DO THIS: Determine how many lines in the rows below contain the word "Collapse". Reply with the number alone.

EXTRACTED DATA:
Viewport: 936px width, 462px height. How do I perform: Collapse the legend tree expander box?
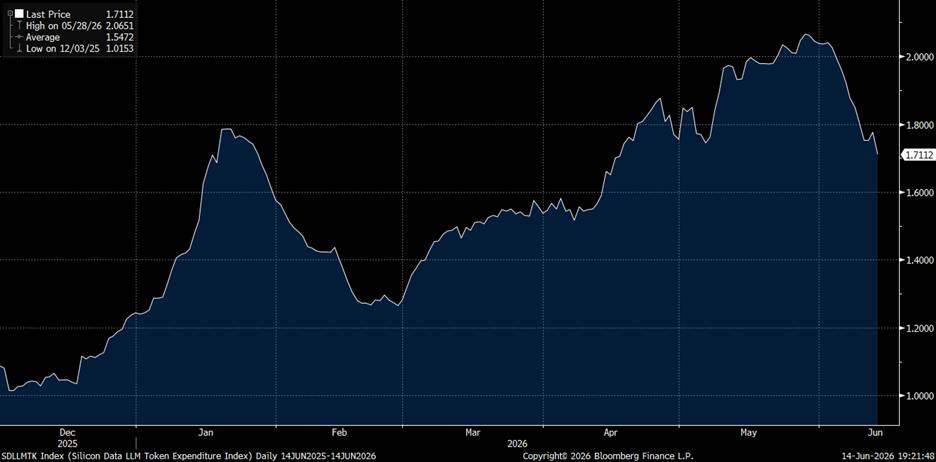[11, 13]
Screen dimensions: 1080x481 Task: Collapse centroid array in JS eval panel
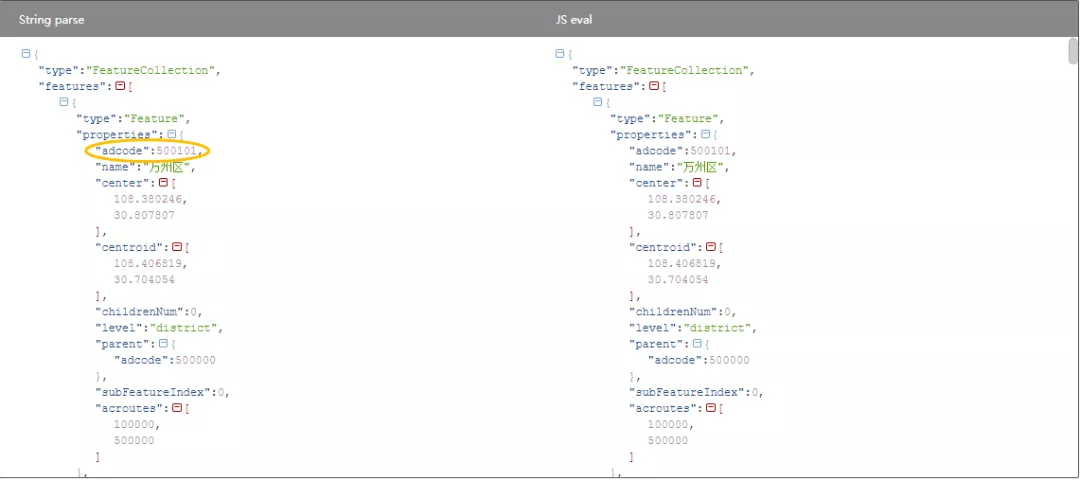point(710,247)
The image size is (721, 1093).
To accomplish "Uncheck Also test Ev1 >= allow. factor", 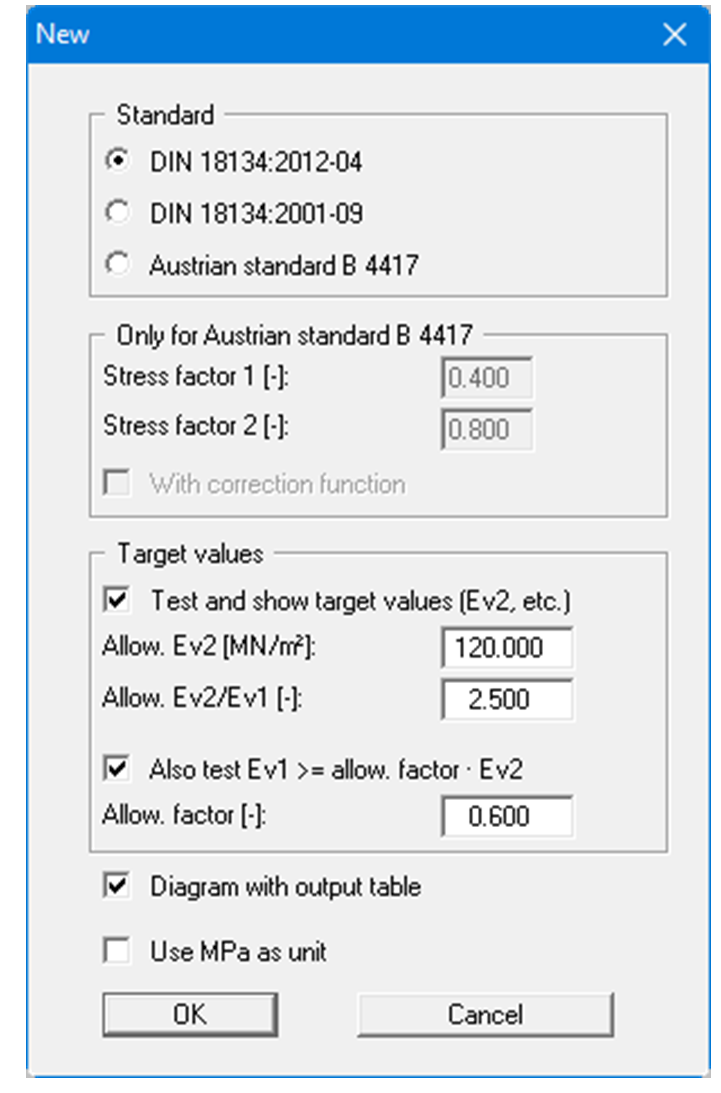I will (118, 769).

SOLVED EXERCISE: 2